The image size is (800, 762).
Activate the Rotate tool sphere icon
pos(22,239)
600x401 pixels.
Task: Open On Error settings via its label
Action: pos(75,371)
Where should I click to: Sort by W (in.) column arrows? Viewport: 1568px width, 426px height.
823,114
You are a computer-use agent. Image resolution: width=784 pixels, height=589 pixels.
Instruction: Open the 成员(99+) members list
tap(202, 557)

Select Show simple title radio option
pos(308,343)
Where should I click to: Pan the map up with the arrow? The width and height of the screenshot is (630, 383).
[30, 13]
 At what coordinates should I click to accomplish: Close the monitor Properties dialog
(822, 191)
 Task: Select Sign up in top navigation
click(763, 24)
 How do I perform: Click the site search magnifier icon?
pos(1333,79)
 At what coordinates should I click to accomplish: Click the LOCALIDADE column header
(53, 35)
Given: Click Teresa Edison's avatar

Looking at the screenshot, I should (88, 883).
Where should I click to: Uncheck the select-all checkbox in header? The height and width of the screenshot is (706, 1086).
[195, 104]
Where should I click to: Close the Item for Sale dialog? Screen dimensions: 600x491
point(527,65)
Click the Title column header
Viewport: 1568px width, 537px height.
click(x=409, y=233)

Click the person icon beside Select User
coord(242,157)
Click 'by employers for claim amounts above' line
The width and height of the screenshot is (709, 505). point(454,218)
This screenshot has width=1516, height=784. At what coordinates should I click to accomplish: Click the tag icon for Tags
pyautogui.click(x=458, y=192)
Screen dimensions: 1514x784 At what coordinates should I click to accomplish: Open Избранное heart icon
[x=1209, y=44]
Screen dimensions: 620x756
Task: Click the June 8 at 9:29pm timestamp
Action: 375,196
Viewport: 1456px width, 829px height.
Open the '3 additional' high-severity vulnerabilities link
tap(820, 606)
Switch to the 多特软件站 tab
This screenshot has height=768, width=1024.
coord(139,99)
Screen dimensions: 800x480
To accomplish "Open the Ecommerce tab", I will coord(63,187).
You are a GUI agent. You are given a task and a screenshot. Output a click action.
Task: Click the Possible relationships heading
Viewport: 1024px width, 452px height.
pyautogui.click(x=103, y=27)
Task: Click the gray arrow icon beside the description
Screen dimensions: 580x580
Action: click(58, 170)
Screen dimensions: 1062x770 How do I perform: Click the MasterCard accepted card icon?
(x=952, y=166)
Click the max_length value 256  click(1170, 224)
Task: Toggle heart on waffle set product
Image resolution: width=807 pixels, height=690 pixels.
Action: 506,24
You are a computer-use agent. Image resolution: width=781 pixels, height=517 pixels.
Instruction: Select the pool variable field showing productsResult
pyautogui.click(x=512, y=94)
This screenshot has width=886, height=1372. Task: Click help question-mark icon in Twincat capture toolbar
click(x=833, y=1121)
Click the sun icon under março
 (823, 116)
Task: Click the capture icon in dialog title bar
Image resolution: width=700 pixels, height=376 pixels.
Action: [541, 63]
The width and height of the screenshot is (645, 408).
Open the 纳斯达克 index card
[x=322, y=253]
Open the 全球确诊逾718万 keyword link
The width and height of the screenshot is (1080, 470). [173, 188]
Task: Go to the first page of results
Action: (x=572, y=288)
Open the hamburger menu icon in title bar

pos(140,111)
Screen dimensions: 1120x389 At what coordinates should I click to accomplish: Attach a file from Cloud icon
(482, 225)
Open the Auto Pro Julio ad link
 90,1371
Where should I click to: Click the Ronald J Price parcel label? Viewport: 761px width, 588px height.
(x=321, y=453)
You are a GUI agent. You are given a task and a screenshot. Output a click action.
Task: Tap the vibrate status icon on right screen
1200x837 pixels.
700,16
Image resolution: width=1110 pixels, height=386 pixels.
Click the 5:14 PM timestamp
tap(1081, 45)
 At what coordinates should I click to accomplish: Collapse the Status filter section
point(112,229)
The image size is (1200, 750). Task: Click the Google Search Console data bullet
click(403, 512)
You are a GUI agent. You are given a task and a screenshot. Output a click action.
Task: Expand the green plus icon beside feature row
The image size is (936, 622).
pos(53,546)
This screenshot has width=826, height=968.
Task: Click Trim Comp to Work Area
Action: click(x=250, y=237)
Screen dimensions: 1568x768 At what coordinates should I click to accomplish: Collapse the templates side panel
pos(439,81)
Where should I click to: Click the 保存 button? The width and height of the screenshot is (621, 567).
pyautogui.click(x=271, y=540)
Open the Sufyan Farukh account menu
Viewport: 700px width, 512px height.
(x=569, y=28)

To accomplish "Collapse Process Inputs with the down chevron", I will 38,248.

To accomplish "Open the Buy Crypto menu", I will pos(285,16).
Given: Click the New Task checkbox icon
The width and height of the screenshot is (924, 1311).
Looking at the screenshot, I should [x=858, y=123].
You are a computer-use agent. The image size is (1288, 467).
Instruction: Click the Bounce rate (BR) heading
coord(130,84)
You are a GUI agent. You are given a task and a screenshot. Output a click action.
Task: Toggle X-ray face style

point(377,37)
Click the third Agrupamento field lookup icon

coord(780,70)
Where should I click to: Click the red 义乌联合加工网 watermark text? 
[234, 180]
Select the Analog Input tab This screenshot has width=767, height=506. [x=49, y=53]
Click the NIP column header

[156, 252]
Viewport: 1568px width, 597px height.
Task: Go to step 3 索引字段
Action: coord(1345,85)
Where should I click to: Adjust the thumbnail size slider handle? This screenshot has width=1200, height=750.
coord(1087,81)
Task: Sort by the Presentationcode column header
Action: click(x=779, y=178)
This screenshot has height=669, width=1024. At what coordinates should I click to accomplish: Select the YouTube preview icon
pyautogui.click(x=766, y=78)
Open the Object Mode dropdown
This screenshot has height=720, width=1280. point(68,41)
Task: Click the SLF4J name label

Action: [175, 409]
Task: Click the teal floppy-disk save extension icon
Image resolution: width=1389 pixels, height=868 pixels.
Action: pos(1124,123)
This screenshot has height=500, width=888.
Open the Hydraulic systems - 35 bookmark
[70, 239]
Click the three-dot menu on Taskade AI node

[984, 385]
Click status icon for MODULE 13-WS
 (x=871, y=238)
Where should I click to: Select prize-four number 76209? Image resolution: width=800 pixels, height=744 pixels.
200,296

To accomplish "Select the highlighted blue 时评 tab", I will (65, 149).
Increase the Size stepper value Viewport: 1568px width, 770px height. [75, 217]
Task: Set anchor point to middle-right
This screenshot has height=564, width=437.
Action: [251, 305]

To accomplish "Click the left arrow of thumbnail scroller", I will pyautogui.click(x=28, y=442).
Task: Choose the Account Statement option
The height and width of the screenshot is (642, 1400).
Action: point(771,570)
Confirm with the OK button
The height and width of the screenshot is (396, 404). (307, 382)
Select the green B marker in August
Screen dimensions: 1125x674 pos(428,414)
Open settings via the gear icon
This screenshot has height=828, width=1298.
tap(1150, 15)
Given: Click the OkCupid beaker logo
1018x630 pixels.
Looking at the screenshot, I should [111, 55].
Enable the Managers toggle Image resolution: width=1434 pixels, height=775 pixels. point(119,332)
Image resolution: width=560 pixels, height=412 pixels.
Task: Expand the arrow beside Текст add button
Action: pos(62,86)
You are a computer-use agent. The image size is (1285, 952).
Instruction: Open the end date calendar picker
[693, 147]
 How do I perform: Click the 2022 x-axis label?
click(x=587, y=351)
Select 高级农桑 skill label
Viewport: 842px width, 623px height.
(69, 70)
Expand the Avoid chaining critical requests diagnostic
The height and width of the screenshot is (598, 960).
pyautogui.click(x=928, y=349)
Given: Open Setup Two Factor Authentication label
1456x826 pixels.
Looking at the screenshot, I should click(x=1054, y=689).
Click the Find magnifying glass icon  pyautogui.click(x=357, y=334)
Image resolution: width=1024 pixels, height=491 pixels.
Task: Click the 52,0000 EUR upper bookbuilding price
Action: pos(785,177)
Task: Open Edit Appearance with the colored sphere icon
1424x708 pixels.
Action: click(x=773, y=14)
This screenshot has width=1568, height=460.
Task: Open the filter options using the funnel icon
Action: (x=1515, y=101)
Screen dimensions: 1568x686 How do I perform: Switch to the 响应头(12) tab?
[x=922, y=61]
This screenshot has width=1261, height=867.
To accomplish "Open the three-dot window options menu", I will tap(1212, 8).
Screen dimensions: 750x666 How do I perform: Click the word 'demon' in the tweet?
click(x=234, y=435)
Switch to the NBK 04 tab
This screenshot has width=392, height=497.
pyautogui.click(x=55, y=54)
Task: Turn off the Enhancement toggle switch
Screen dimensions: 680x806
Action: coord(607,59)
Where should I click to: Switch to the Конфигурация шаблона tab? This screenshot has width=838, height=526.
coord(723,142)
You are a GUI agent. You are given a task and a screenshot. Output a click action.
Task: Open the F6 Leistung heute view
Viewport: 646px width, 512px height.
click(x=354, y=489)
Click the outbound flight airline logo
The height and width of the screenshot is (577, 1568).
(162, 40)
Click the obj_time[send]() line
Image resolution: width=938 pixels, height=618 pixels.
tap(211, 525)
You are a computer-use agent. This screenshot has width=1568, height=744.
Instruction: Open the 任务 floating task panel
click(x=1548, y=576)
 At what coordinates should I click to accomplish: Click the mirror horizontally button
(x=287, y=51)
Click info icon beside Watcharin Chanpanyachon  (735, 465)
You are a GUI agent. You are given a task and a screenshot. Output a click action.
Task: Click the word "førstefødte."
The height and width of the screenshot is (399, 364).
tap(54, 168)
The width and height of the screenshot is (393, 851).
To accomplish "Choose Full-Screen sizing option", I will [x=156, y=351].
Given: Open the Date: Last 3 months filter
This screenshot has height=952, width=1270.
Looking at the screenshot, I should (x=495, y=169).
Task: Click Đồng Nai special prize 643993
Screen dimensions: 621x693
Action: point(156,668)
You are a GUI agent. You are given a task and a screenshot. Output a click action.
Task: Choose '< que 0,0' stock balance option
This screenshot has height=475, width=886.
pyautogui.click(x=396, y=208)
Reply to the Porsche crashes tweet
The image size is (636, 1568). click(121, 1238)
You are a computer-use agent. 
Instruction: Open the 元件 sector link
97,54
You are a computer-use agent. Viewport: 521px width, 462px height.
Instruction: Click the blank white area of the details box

- **Exercise description**: Output exactly the lines of the material above from the one containing "Screen dimensions: 680x806" up to and including the one containing "You are a computer-use agent. This".

- **Solution to this exercise**:
Screen dimensions: 680x806
Action: coord(607,59)
Where should I click to: Switch to the Конфигурация шаблона tab? This screenshot has width=838, height=526.
coord(723,142)
You are a GUI agent. You are given a task and a screenshot. Output a click action.
Task: Open the F6 Leistung heute view
Viewport: 646px width, 512px height.
click(x=354, y=489)
Click the outbound flight airline logo
The height and width of the screenshot is (577, 1568).
(162, 40)
Click the obj_time[send]() line
Image resolution: width=938 pixels, height=618 pixels.
tap(211, 525)
You are a computer-use agent. This screenshot has width=1568, height=744.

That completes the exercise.